RNA linear amplification

Both microdissected axons and ventral roots pools were subjected to RNA linear amplification using Ovation RNA-Seq System v2 (NuGEN, Tecan), following the manufacturer's recommendations. Quality and quantity of the resulting double-stranded cDNA were evaluated by means of a 2100 Bioanalyzer (Agilent) and Nanodrop 1000 (Thermo Scientific).

Sequencing

Libraries were constructed and sequenced at BGI Genomics (Hong Kong), on Illumina HiSeq4000 platform.

RNA-seq data processing and analysis

The raw reads were aligned to the rat reference genome (Rnor_6.0, GCA_000001895.4) using HISAT v2.0.5 (Kim et al. 2015). The mapped reads were assembled by StringTie v1.3.3b (Pertea et al. 2015, 2016) in a reference-based approach (“−e” option). The TPM (transcripts per million reads) method was used to normalize the gene expression in each sample, and lowly expressed (<1 TPM) genes were filtered. The python script “prepDE.py” was used to obtain the count values.

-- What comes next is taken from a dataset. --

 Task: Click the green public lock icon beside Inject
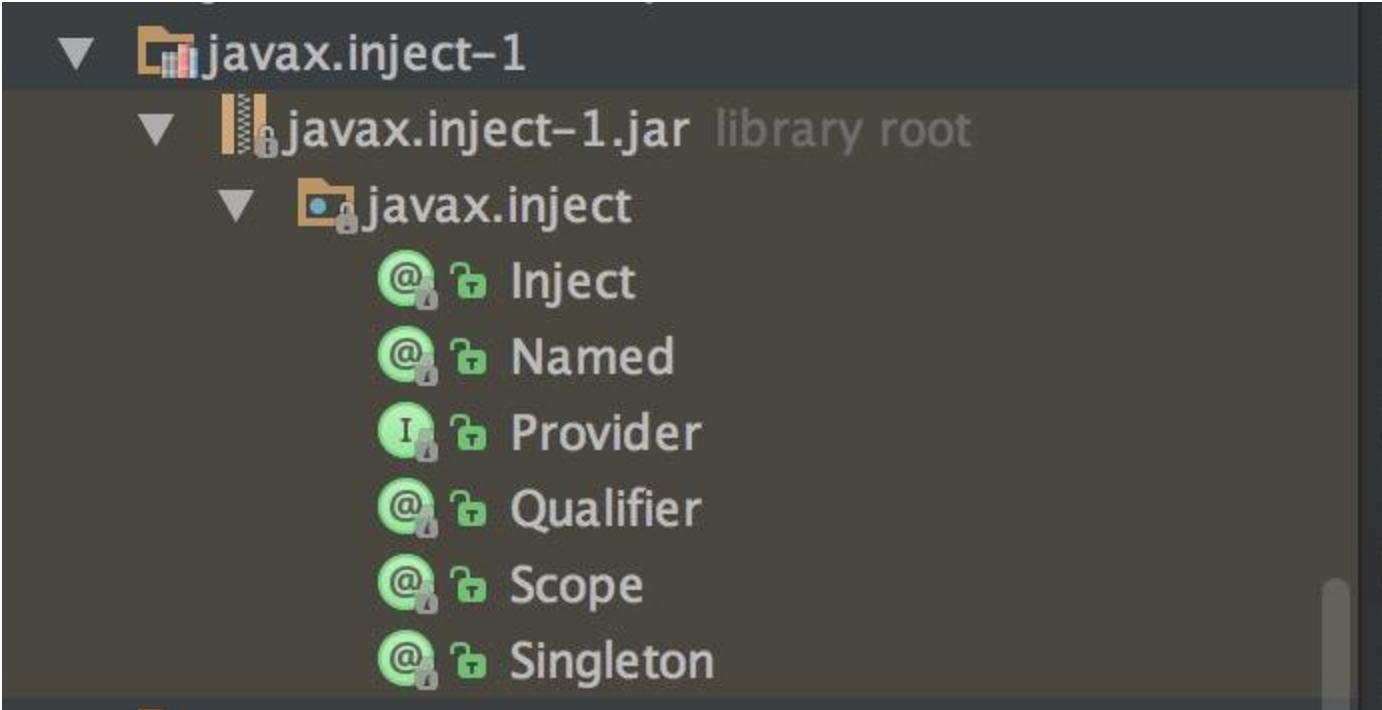coord(467,283)
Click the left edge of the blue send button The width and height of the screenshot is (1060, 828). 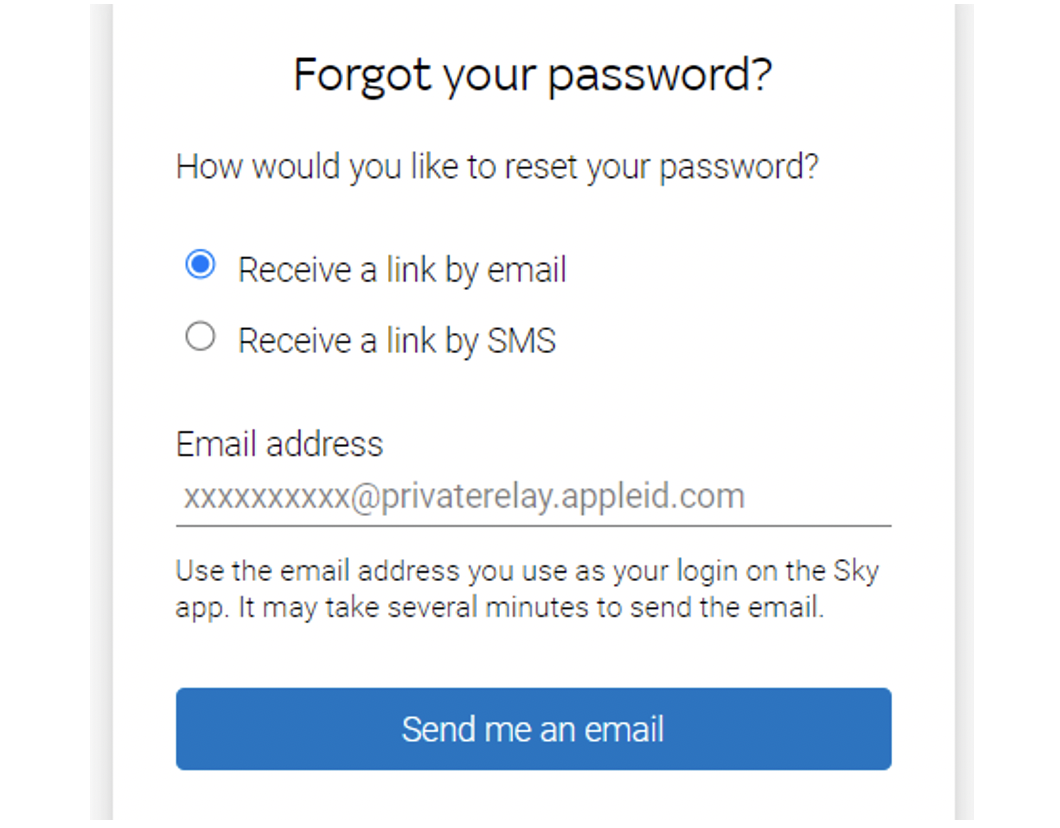coord(192,729)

Functional annotation analysis was performed using the Database for Annotation, Visualization, and Integrated Discovery (DAVID) website (v6.8, http://david.abcc.ncifcrf.gov/). The transcripts detected in axoplasm were used as the gene list, and those detected in the ventral root sample were used as background.

For saturation plot and biotypes analysis the NOISeq R package was used (Tarazona et al. 2015). The graphics were performed using the following R packages: gplots for heatmap and venneuler (Wilkinson 2012) for proportional Venn diagrams. For Venn diagram of several data sets, a web tool (http://bioinformatics.psb.ugent.be/webtools/Venn/) was used.

The list of mitochondrial proteins was obtained from MitoMiner database v4.0 (http://mitominer.mrc-mbu.cam.ac.uk/release-4.0/begin.do (Smith and Robinson 2019), using the Integrated Mitochondrial Protein Index (IMPI).

The PPI networks were performed with the stringApp (Doncheva et al. 2019) of Cytoscape (Shannon et al. 2003).

For comparison of rat with mouse RNA-seq data, the Ensembl BioMart database (Kinsella et al. 2011) was used to scan for orthologs between species. Only genes with known orthologs were used in the comparison to avoid inflating the proportion of nonoverlapping genes.

Use of published data sets

The data used in cross-comparisons of data sets were obtained from the NCBI Gene Expression Omnibus and ArrayExpress Archive. The accession numbers and their respective study references for the axonal transcriptomics studies are as follows: GEO: GSE51572 (Minis et al. 2014), GEO: GSE66230 (Briese et al. 2015), E-MTAB-4978 (Zappulo et al. 2017), and GEO: GSE121069 (Nijssen et al. 2018). The data of RNA-seq was remapped (to the mm10 [mouse] reference genome) and TPM values calculated using the pipeline described above, to avoid differential mapping bias.

Quantification and statistical analysis

For RT-qPCR and coefficient of variation values, mean and standard deviation is reported. In correlation analysis (Figs. 2C, 6A) the linear regression r2 (goodness-of-fit) is reported. In the scatter plot graphics (Fig. 5C; Supplemental Fig. S2B) the mean and 95% CI is presented.

DATA DEPOSITION

The data sets supporting the results of this article are available at the Sequence Read Archive repository, Project ID: PRJNA598237.

SUPPLEMENTAL MATERIAL

Supplemental material is available for this article.